Livro

ALABASTRO


Maria de Lourdes Prata Garcia

Capa: André Prata

Adversativas

 

solto os pés do chão...

subo em ofertório

pelas alças de quimeras...

porém

a realidade chã e severa

clama a mim, poeta:

- o que você espera?

somente

sussurro a responder:

- busco o estilo nobre

da arte de viver...

contudo

escrevo, e nessa lavra

prossigo a subida

no doce labor da palavra

todavia

na vida prática e rude

o vate se debate

até o dia do ataúde...

 

 

simbolismos

 

com meu par, voar, voar...

coroarmo-nos de arco-íris

brincar de deslizar

e despejar o dourado solar...

na fantasia de sete cores,

resplandecermos na alvura

na pureza do branco...

 

Reviravolta

Deixei de ser romancista

cansei de ser escrivã

e como qualquer santista

fui à praia, folgazã.

 

Com baixos de preguicista

e os altos de ermitã,

tudo me disse: - Desista,

vida não é tobogã.

 

Resolvi ser uma artista

mas encontrei um galã

que não valeu a conquista

e transformou-me em vilã.

 

De modo muito egoísta,

sem pensar no novo afã,

pra fotos numa revista

tirei fácil, o sutiã.

 

Por um tempo fui farrista

com jeito de cortesã...

e nesse agir modernista,

envergonhei o meu clã.

 

Isso embaçou minha vista

e me deixou muito chã

quando, em visão surrealista,

senti minh'alma, anciã.

 

De atitude pessimista,

perdida sobre o divã,

confessei ao analista

que eu descria do amanhã.

 

Era alguém idealista

que me tratou como irmã

e com afeto altruísta

fez-me sentir cidadã.

 

Dessa maneira humanista,

eu diria, até cristã,

do Bem recebi a pista

e assim, voltei a ser sã.

O Calendário


dispensa as folhas...

o tempo agride...

a ampulheta se esgota...

e o velho entra

em espiral ascendente

e descendente...

 

Sou

arandela de alto custo

com detalhes em ébano

embutida no biombo discreto

de tua pele sensível.

Acende-me...

Brilharei!

 

 

Martírio

Quem dá a vida por seus irmãos, não é santo?
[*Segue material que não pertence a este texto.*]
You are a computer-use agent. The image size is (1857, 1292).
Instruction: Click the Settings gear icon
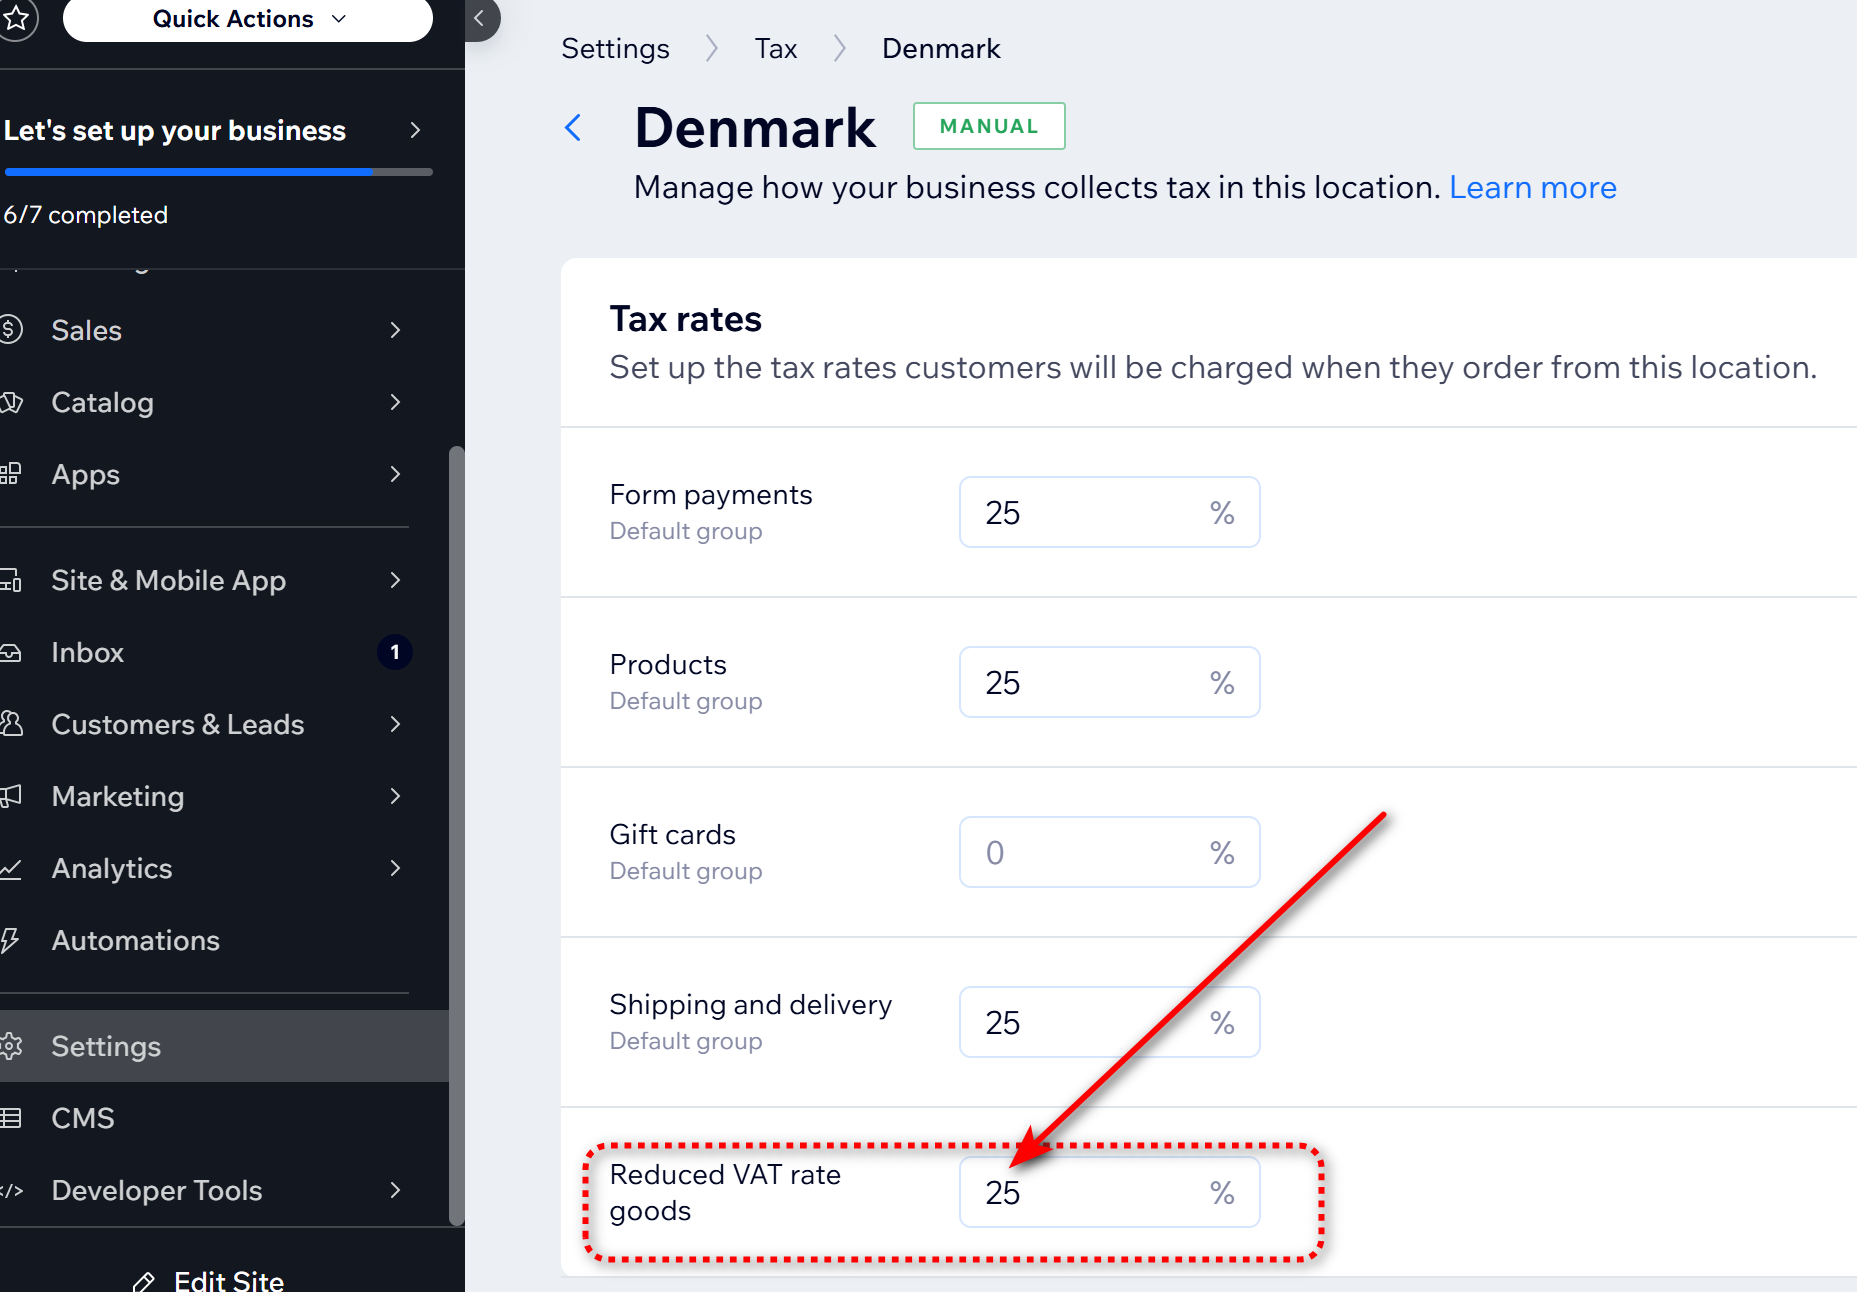pyautogui.click(x=12, y=1046)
Então, falemos de sóror Joana Angélica,

a abadessa de um convento.  Amou tanto

que enfrentou, desarmada, a lusa turba bélica.

 

Arrombaram portas, arrasaram altares,

inconformados com o grito de independência,

depois de calarem com a baioneta, os pulsares

de um coração heróico, contrário à violência.

 

Foi na Lapa, em Salvador, Bahia, o martírio

da mulher que as religiosas protegia,

ciente de que lá no céu se acendia o círio.

 

No Brasil, lutava-se pela liberdade

enquanto, com sangue, a freira idosa partia

para enfim, gozar da eterna felicidade.